Convert everything from the start of the records down to the line containing "point(275,65)" into a Markdown table with the columns No. and Text, giving each line its own row and skipping blank lines.

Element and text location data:
⟨

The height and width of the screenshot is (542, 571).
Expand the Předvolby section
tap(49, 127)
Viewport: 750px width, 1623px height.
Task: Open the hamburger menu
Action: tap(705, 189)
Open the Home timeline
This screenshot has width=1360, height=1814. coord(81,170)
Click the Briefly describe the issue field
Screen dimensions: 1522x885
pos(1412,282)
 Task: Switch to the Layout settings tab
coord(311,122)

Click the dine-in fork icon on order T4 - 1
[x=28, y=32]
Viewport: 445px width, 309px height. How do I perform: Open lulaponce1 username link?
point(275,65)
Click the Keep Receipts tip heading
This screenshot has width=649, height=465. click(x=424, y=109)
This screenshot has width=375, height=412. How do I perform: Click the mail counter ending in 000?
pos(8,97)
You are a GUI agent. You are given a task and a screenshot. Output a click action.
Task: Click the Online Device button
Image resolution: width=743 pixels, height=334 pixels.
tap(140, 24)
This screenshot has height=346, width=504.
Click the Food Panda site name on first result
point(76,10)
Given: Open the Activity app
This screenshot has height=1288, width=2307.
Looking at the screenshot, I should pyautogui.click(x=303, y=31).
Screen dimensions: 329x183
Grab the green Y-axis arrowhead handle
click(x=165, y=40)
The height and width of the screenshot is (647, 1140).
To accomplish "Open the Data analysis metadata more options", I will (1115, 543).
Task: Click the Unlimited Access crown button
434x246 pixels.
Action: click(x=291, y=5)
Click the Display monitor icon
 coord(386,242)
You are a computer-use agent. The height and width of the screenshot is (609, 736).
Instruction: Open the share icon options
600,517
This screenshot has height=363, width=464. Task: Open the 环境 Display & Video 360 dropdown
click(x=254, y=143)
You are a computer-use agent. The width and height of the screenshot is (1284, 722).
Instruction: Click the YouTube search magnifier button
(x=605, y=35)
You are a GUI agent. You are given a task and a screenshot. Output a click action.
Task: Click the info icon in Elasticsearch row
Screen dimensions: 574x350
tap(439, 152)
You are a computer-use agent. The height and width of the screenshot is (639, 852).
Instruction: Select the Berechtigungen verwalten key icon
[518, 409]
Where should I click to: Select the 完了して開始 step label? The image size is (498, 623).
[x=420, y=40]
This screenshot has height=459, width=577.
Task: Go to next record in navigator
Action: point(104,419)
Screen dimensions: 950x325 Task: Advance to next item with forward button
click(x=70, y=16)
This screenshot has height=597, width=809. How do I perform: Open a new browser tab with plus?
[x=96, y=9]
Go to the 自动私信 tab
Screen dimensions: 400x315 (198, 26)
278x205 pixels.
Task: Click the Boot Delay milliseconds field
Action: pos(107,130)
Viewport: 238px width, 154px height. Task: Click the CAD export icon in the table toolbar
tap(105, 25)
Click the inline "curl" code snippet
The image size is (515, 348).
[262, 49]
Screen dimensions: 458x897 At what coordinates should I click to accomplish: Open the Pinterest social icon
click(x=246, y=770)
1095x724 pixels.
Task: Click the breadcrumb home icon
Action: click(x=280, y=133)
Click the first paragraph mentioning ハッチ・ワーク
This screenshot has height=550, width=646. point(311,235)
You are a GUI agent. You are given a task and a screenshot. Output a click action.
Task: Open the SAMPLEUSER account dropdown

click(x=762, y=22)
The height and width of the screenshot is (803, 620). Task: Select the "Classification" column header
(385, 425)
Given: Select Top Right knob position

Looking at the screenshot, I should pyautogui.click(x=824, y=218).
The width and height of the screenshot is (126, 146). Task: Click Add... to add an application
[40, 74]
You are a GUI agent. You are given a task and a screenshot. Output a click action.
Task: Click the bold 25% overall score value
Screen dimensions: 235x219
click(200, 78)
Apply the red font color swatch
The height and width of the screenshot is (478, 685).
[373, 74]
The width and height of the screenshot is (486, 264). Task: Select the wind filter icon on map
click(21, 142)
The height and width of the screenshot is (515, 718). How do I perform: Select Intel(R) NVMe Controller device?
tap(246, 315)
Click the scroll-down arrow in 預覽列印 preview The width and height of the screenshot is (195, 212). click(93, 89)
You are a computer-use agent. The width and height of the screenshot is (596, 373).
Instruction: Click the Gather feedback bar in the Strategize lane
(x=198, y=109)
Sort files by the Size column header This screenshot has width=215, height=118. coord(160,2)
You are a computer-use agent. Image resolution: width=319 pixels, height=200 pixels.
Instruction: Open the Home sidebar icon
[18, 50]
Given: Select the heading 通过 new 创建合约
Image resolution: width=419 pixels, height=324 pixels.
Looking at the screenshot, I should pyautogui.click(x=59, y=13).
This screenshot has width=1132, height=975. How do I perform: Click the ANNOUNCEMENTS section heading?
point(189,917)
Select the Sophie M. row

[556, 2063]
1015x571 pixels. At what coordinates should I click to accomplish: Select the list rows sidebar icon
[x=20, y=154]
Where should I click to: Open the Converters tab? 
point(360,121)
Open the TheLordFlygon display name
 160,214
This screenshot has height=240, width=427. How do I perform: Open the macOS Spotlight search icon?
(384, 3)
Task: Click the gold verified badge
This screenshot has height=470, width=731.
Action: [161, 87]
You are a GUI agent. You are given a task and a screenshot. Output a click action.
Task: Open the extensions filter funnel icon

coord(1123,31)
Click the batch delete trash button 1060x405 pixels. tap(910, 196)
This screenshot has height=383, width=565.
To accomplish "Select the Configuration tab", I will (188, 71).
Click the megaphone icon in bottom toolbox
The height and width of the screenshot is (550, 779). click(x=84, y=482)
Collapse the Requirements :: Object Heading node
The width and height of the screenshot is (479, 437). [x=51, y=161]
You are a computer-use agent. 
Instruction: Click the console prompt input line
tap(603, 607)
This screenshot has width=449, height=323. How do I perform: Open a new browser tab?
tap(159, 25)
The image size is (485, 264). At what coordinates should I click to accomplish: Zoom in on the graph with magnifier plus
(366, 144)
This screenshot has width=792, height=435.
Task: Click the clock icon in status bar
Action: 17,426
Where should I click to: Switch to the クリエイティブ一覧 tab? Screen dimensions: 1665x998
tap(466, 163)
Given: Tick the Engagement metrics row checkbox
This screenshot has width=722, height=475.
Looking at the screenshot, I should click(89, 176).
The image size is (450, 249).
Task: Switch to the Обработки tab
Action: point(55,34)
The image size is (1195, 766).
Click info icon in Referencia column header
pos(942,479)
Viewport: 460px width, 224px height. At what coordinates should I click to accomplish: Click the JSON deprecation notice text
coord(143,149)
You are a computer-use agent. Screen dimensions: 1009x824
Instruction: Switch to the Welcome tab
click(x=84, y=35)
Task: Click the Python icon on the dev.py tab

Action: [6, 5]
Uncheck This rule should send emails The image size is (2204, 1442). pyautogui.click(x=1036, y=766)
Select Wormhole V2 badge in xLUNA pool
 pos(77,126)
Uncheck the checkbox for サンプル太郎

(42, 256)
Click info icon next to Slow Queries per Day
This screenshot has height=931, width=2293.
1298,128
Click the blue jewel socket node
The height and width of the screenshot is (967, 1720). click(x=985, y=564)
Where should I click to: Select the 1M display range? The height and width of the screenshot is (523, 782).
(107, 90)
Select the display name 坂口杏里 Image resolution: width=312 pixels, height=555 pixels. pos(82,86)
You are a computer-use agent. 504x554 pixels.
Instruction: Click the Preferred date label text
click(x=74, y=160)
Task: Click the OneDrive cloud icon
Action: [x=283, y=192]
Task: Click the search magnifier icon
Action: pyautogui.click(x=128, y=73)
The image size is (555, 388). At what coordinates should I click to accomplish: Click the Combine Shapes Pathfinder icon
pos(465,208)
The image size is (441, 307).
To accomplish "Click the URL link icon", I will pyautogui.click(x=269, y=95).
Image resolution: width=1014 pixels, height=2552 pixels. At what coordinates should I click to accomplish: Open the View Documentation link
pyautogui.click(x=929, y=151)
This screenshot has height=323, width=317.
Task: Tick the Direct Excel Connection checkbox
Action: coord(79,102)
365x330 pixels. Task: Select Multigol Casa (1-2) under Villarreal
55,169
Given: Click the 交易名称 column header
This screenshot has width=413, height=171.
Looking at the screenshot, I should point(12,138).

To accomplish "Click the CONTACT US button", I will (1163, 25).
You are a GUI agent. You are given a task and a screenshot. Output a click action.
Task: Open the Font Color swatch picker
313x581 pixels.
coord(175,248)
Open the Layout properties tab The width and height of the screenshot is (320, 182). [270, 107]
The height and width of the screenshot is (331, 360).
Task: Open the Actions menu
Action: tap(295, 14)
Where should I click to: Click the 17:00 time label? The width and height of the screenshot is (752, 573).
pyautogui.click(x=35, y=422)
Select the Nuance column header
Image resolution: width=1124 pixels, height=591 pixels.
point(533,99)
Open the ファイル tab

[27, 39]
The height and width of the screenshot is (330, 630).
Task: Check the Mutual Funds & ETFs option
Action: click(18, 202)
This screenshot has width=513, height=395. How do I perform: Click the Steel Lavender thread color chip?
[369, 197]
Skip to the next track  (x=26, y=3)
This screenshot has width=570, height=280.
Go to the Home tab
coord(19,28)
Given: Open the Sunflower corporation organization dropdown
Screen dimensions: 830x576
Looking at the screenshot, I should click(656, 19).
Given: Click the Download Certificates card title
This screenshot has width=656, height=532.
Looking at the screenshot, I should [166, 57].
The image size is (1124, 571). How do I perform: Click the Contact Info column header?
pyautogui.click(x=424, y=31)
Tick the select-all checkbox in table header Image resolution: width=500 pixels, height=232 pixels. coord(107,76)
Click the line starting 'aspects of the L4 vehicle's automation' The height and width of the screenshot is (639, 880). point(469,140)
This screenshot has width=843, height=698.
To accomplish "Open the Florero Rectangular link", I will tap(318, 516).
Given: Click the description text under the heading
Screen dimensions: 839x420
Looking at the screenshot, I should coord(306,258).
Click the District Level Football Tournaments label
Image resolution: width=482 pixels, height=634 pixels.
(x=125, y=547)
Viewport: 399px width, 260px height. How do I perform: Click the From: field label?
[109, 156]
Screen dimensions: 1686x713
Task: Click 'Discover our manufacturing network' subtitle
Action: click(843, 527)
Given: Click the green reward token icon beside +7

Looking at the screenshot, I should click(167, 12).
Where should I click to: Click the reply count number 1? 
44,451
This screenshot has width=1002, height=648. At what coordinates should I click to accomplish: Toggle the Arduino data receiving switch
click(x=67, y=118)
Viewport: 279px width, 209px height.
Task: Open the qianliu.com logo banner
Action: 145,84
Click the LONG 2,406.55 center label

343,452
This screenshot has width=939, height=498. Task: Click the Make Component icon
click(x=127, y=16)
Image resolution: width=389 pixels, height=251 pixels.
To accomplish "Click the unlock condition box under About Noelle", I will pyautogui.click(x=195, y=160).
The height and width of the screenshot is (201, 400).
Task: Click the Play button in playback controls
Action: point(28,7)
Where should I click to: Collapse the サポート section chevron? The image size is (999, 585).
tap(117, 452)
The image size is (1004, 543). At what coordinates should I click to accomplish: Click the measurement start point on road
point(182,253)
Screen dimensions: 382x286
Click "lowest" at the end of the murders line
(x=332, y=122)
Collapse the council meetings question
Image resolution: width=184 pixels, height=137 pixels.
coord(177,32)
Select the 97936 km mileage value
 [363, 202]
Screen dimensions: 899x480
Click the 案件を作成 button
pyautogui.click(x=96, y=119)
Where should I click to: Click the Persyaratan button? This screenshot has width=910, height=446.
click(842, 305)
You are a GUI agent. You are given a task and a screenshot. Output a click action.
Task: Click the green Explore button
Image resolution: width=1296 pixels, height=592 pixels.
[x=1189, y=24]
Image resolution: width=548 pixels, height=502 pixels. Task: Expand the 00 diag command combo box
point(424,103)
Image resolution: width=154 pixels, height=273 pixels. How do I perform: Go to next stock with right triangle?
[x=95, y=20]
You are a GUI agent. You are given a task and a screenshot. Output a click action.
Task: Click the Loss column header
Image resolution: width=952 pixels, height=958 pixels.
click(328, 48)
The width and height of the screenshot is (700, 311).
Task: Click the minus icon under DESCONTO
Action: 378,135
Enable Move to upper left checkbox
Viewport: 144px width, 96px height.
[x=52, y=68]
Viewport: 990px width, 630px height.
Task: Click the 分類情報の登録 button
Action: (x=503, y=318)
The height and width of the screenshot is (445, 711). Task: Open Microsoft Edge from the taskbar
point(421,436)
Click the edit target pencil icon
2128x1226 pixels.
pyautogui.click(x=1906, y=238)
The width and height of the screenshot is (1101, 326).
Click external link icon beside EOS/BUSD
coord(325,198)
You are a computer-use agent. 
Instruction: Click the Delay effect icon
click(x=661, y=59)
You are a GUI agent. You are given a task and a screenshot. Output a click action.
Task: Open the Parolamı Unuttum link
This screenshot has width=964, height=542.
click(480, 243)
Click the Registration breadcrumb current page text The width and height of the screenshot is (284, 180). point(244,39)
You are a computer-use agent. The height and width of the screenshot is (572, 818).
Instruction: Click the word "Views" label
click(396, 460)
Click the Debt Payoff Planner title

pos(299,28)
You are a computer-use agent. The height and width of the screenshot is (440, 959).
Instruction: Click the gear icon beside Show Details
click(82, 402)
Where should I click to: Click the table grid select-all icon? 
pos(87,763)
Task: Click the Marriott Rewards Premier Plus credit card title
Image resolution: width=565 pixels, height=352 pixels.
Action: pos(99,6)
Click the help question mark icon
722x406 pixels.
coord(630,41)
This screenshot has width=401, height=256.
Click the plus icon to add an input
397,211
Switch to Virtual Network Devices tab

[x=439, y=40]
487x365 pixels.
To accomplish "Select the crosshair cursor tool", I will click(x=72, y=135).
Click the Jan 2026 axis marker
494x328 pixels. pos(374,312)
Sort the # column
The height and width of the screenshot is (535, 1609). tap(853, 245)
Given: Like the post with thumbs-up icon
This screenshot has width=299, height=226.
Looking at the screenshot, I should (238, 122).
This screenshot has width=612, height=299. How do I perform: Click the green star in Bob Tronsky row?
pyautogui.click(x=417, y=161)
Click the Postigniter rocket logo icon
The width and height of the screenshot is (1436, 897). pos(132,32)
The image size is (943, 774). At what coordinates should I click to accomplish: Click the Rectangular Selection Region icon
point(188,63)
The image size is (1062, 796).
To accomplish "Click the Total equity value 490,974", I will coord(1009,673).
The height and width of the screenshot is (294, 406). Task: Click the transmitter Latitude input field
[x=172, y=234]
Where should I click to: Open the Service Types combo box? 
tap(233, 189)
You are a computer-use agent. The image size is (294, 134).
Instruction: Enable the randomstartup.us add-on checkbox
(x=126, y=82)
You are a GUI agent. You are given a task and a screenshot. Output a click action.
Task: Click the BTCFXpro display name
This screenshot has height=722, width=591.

⟩

Answer for this exercise:
| No. | Text |
|---|---|
| 1 | The height and width of the screenshot is (542, 571). |
| 2 | Expand the Předvolby section |
| 3 | tap(49, 127) |
| 4 | Viewport: 750px width, 1623px height. |
| 5 | Task: Open the hamburger menu |
| 6 | Action: tap(705, 189) |
| 7 | Open the Home timeline |
| 8 | This screenshot has width=1360, height=1814. coord(81,170) |
| 9 | Click the Briefly describe the issue field |
| 10 | Screen dimensions: 1522x885 |
| 11 | pos(1412,282) |
| 12 |  Task: Switch to the Layout settings tab |
| 13 | coord(311,122) |
| 14 | Click the dine-in fork icon on order T4 - 1 |
| 15 | [x=28, y=32] |
| 16 | Viewport: 445px width, 309px height. How do I perform: Open lulaponce1 username link? |
| 17 | point(275,65) |